How to do the same? Let’s have a look at it,
How to pick a mutual fund?
Understand your goals
A crucial first step before analysing any mutual fund is understanding your investment goals. Some questions you should ask yourself are –
What are your goals such as child education plan, emergency fund, and retirement, buying house or car? Etc. What is your time horizon i.e. for how many years you want to invest such as short term or long term?
Check the Riskometer
Different funds will have different risk levels. Every fund has a riskometer which is a graphical representation of the risk a mutual fund carries. Understand your risk tolerance and choose a fund whose risk level matches your appetite. If you taking higher level of risk then you’ll get higher returns, however, before taking risk assess your risk appetite.
Compare a fund’s performance with similar funds and benchmark index
Each and every fund has a benchmark index. As an investor, we should find a suitable benchmark and compare it to the fund we want to invest in. If a fund consistently performs better than the benchmark, then it is a good investment. Besides, you can also do a comparison of how it has performed against its peers.

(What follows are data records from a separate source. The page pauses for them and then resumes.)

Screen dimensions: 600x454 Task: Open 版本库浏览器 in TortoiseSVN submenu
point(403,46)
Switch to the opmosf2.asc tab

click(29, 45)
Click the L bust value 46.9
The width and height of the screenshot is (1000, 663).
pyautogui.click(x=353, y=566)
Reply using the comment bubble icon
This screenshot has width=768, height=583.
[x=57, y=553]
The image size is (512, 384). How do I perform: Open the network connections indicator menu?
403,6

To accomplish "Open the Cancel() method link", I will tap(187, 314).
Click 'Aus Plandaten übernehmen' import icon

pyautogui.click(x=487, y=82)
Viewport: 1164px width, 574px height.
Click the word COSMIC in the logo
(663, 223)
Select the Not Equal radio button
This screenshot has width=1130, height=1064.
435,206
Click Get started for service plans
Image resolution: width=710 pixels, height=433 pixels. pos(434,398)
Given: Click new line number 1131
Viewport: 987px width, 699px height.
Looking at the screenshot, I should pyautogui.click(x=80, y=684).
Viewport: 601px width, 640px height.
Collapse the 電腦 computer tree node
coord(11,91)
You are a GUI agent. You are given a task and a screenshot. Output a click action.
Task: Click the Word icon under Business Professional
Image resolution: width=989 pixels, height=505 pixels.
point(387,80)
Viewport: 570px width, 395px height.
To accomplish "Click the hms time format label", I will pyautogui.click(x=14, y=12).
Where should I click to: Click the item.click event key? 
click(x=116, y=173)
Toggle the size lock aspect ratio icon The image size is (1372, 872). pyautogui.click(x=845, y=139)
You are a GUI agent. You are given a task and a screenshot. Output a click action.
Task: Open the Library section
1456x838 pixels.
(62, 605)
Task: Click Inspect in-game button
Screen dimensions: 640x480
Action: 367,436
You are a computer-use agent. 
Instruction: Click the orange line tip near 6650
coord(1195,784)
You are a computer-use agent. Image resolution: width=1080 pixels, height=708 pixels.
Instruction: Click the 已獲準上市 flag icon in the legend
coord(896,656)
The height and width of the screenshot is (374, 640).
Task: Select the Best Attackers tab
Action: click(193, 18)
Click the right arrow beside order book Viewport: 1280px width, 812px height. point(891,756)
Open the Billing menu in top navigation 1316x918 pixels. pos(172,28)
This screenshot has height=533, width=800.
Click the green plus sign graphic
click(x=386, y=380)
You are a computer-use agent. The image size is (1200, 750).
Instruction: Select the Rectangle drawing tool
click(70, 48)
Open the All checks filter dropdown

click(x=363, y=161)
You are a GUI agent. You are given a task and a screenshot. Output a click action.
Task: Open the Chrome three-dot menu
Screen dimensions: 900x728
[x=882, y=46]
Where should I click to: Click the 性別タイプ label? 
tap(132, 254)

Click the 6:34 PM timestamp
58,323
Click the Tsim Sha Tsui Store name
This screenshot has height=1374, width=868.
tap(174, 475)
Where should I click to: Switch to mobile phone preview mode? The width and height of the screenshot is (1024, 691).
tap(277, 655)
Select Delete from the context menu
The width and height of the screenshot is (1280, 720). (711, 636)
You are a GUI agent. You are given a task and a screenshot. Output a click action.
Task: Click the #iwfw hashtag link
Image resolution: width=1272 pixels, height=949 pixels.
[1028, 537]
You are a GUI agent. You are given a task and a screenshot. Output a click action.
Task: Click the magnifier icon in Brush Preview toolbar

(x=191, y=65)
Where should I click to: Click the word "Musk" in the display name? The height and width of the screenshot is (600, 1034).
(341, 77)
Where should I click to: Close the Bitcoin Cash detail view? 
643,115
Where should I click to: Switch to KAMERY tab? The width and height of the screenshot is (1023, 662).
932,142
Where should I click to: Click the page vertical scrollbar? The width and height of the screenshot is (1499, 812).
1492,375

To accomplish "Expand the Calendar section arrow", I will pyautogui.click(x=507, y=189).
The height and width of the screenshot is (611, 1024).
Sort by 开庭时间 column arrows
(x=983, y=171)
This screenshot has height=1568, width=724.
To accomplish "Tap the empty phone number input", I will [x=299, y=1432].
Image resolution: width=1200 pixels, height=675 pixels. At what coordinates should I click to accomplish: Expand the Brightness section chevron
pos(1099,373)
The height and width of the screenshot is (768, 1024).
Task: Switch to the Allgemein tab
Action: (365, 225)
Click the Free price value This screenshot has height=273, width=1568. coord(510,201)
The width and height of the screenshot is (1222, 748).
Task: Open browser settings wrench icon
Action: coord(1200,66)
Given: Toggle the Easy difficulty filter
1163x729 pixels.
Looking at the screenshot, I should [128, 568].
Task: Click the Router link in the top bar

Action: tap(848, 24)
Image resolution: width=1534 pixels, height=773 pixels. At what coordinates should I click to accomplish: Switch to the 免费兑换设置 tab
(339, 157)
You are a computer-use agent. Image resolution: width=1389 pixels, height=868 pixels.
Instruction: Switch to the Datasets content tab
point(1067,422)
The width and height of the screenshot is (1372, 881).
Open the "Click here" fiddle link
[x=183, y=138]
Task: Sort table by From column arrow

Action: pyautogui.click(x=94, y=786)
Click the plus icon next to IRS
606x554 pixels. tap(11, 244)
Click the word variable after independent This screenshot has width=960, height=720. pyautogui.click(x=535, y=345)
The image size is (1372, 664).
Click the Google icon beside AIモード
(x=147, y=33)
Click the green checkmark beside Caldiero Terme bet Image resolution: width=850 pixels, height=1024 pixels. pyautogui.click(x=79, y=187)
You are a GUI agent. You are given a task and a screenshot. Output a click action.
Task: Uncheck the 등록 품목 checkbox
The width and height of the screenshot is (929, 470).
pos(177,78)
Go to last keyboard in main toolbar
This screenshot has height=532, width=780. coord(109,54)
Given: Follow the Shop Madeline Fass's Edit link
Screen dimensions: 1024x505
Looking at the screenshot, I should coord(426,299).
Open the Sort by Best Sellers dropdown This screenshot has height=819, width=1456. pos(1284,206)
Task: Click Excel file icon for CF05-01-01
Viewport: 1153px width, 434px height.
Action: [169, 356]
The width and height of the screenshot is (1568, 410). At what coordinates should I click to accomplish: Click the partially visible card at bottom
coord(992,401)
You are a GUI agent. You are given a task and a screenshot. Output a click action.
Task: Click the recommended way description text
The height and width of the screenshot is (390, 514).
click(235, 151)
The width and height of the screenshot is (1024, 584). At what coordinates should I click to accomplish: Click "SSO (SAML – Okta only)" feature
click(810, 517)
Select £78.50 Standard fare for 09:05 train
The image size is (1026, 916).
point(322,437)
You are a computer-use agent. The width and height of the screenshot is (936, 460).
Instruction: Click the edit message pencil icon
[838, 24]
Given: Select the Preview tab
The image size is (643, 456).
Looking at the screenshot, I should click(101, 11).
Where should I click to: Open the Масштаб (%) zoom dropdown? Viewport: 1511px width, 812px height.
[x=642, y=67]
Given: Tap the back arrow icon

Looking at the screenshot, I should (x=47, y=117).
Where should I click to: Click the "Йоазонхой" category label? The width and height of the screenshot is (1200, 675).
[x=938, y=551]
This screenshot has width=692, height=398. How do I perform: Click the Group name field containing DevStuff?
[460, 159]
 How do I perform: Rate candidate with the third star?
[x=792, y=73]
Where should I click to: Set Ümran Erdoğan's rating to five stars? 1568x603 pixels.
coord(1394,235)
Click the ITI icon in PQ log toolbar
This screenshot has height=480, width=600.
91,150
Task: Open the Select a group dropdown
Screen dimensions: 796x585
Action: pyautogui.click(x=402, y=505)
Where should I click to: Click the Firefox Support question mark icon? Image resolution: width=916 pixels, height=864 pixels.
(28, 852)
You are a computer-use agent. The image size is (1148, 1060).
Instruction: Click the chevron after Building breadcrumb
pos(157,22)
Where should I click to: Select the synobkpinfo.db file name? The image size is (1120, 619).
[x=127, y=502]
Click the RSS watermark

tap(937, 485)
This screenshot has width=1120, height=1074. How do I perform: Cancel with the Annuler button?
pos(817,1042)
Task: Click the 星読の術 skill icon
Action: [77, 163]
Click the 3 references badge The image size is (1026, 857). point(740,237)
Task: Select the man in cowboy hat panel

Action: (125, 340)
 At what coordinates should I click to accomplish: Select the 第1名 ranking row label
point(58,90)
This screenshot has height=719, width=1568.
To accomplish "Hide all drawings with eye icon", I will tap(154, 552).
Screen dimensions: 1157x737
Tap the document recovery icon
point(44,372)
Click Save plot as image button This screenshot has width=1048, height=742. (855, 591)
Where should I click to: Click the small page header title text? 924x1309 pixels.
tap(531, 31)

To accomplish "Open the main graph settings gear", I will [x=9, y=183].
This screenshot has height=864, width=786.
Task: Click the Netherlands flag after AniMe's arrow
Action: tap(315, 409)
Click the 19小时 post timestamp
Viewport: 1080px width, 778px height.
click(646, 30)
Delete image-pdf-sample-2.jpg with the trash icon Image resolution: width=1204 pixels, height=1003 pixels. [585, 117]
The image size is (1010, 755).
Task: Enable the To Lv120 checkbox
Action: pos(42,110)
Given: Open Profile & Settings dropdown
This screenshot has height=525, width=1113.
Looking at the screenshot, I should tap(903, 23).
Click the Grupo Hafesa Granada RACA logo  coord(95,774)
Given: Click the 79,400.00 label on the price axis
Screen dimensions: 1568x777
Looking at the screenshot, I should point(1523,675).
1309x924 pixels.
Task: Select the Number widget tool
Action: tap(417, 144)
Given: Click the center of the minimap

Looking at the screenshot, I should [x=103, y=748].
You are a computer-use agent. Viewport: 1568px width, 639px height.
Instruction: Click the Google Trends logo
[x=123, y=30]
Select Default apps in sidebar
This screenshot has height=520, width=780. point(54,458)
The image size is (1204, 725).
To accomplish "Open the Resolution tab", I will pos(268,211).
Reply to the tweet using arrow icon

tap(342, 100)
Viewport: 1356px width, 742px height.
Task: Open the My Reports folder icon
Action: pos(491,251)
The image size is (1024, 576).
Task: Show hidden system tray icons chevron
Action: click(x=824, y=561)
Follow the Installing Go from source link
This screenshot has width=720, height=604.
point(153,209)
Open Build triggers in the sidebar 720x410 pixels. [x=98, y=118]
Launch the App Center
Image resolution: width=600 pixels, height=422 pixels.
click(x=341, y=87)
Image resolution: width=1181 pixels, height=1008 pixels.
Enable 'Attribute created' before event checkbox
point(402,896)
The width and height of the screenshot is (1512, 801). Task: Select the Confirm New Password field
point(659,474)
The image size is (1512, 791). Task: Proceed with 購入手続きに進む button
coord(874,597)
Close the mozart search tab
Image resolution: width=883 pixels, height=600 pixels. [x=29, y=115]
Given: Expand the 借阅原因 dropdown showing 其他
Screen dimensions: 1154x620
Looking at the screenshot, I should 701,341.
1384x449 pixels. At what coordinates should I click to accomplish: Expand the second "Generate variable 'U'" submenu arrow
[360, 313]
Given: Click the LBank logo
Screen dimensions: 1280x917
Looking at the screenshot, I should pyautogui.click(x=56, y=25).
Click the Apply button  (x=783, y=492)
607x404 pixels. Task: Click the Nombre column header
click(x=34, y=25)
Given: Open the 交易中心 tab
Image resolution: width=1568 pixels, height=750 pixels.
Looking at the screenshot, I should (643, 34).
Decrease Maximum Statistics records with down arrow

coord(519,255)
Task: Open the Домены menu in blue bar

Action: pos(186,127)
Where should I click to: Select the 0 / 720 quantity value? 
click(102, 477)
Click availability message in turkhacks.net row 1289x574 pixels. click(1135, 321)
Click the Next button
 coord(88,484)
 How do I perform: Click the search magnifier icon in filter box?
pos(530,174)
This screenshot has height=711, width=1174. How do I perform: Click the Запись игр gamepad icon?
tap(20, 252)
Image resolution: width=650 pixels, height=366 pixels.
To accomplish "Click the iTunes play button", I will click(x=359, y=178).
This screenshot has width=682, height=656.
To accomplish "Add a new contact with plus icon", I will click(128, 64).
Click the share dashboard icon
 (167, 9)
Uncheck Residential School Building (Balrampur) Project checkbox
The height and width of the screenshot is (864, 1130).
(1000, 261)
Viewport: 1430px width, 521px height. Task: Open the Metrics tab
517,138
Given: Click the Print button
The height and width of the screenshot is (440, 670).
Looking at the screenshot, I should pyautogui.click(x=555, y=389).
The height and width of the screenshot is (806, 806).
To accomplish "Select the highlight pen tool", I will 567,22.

Evaluate the fund’s historical performance
An indication of a good fund is its long-term performance. Evaluate the past returns generated by the fund. An ideal fund should be generating consistent good returns in the last 5-10 years rather than great returns for just one year.
Look at the expense ratio
There are some costs involved such as the expense ratio, which is the fee charged by a particular mutual fund scheme to manage the investments on behalf of the investor. The components of Expense Ratio are management fee, administrative costs, and Distribution fees. Which vary from fund to fund so need to compare this as well.
Selecting a mutual fund and conducting mutual fund performance analysis involves considering multiple factors that you need to review and monitor periodically!
Are you also worried about how to get started? Don’t worry, Lxme’s got your back. Our research team does all the work for you! Right from analysing, researching for approximately 1400 hours and selecting the best-suited funds for you to create different portfolios as per goals! Investing through Lxme is simple yet powerful with our expert-curated plans starting with Rs.100/-
The best part is these portfolios are reviewed and monitored on periodical basis and in case any change required, then the same is initiated to boost the portfolios and optimize the returns.
Click here to get started
FAQ’s
Can I redeem Mutual Funds at any time?
Yes, except ELSS, you can withdraw your money in mutual funds whenever you need it.
What are the types of mutual funds?
There are several types of mutual funds available in the market. For example, based on asset class we have equity, debt, gold mutual funds etc.